Elements of great vocals
The single most important factor in achieving a great recording is… (drum roll please)…:
a great performance.
While it’s true that there are many studio “tricks” to make a singer sound better, these can still only take you so far… a mediocre performance generally becomes a “slicked-up” mediocre performance (and even this result requires time and good audio engineering skills). On the other hand, if you start with a wonderfully inspired performance, musical magic is bound to ensue; mixing is much less of a chore. To perform well in the studio, a singer needs four basic things: talent, preparation, confidence and comfort.
Talent itself, though God-given, is not enough; it must be honed. Practice and discipline can amplify natural talent. There’s always room for improvement.
Before entering the studio, it is important that a singer prepare both physically and mentally. A large part of this comes from getting enough rest (for mind, body and vocal chords), and by practicing all songs to be recorded until they flow naturally. All of the words should be memorized to aid in performance. Music stands and hanging lyric sheets tend to cause noise and interference problems in the studio. In addition, the act of reading the words and keeping track of lines, verses and place on the page saps mental energy and distracts the performer. Singers should be well rehearsed, but take at least one day off from singing before hitting the studio.
As part of their rehearsal preparations, singers should practice both with, and without, a microphone. In the studio, the microphone is an important part of a vocalists sound, and should be considered a part of their instrument. They should give careful consideration to how the mic, their movements and vocal techniques interact to create a particular sound. Vocalists should listen over closed-back headphones, not a PA or monitor speakers.

## INSTRUCTIONS
1/ According to the passage on great vocals, which four basic things does a singer need in order to perform well in the studio?
2/ Quote the passage on great vocals word for word, starting with "While it’s true" and going on through "room for improvement.".
3/ Continue the passage on great vocals from the point where it stops.

## DATA EXTRACT
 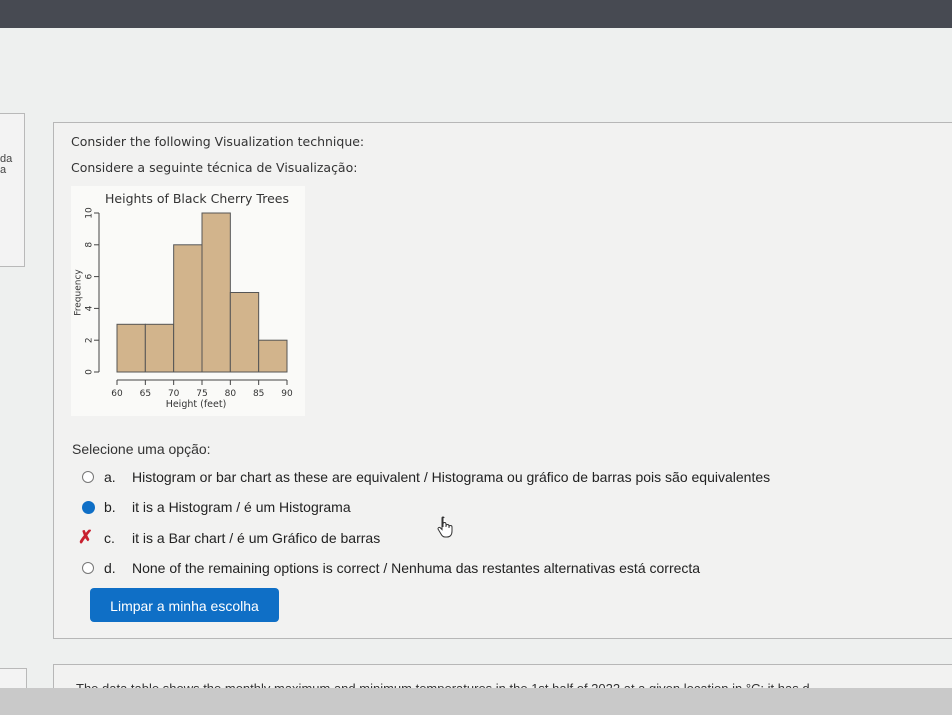 I want to click on option-text: it is a Histogram / é um Histograma, so click(x=242, y=507). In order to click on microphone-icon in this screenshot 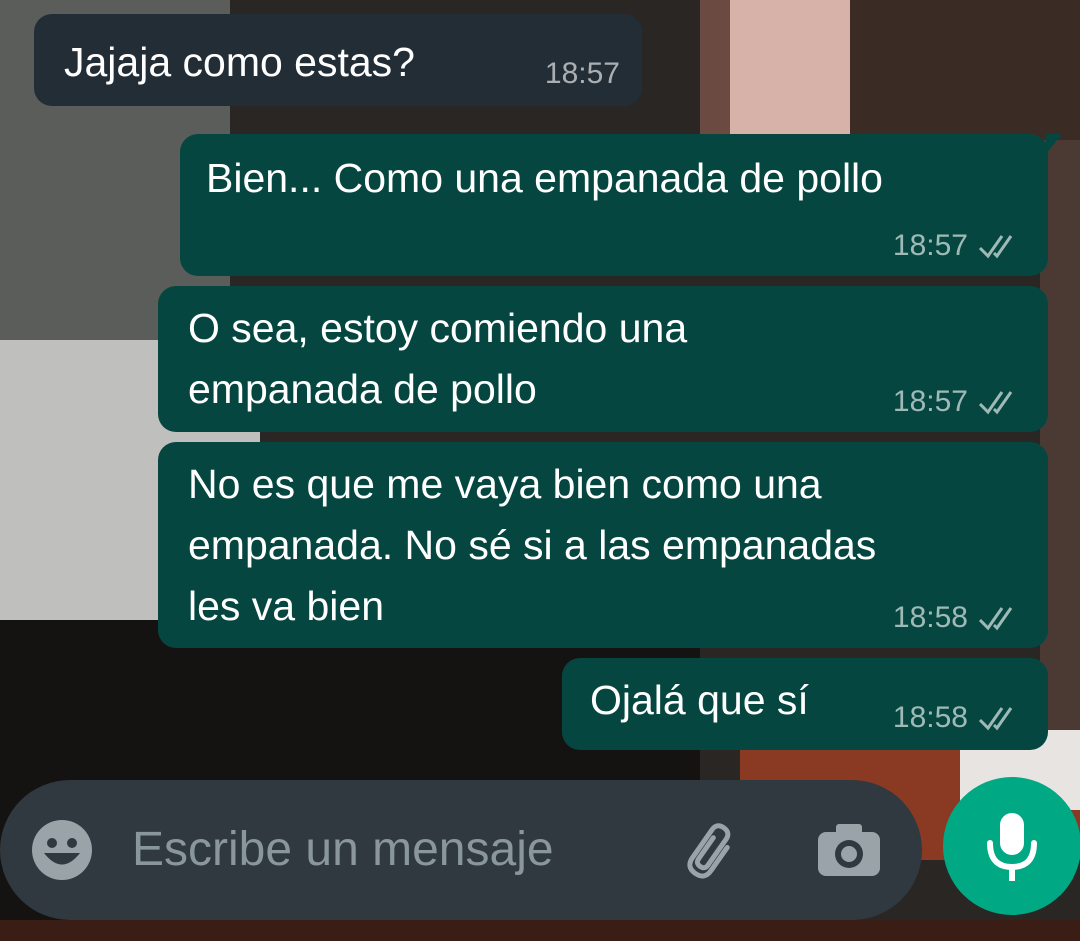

## ANSWERS GIVEN
1/ Talent, preparation, confidence and comfort.

2/
While it’s true that there are many studio “tricks” to make a singer sound better, these can still only take you so far… a mediocre performance generally becomes a “slicked-up” mediocre performance (and even this result requires time and good audio engineering skills). On the other hand, if you start with a wonderfully inspired performance, musical magic is bound to ensue; mixing is much less of a chore. To perform well in the studio, a singer needs four basic things: talent, preparation, confidence and comfort.
Talent itself, though God-given, is not enough; it must be honed. Practice and discipline can amplify natural talent. There’s always room for improvement.

3/
Of course, the engineer/producer also needs to do some prep work. They should become familiar with the songs to be recorded as well as the singer’s style and tone. Engineers should discuss the particular sound desired by the singer, consider mic choices, placements and vocal treatments (compression, eq and/or effects to be used). Such preproduction practices will also help bolster the vocalist’s confidence. Speaking of which…
Because vocal sounds come directly from the human body, the tension and stress caused from a lack of confidence translates directly into a singers sound. A lack of confidence can be seen, heard, and felt. A mix of talent and preparation are good first steps towards gaining confidence in themselves. In the studio, however, singers must also be sure of the gear and the engineer.
Engineers/producers who are knowledgeable, prepared, confident, genuinely interested and encouraging can quickly help singers gain confidence and composure in the studio. During preproduction, play a bit of your best work for them. Ask them to bring in CDs of vocalists they like and discuss the recordings.
On the day of the session, the basic gear (mic, cables, signal path, water bottles) should be set up and ready to go when the talent arrives at the studio. Take time to set up correctly and get a good cue mix and vocal sound (with compression, EQ, and subtle reverb). The talent must sound good in the headphones before recording actually begins. The first few passes should be used to find exact settings for the gear and allowing the talent to get comfortable in their surroundings (more on this in a moment). To perform at their best, singers must be inspired by what they hear in the cue. Similarly, never let a vocalist hear their mic or tracks soloed. They almost never like such a naked truth! (The real-life version of the classic public-speaking-without-pants dream….)
In the cue mix do not use pitch correction, chorus, phase, flange, tremolo, vibrato, or overly heavy reverb on the voice. These effects should be saved for final mixdown. During tracking they will obscure a singer’s natural sense of intonation. When this happens, vocalists are more likely to give an out-of-tune performance. Furthermore, the lack of precise pitch reference feedback can actually undermine a performer’s confidence, if what they hear in their head and achieve with their vocal cords does not match what they hear in the headphones.
Most singers will also be more comfortable in a smaller space than a larger one. Dim the lights and restrict visual distractions - especially people. Remove all but the absolutely essential personnel from the control room or adjoining tracking spaces. Performing and recording vocals in the studio is an intimate, personal, and highly revealing process. Even seasoned pros get nervous if there are too many people sitting around critiquing them during tracking. Declare it a “closed” session.
It is more likely that a person will perform well if they are comfortable. Because the human throat itself is the sound source, it should be kept moist and free from undue tension. The throat and vocal cords are subject to fatigue over time. Singers must take a break every once in a while. How often this is necessary depends on the individual, but is influenced by both psychological and physical stressors, session duration, musical dynamics, tone, range, and the studio’s air quality.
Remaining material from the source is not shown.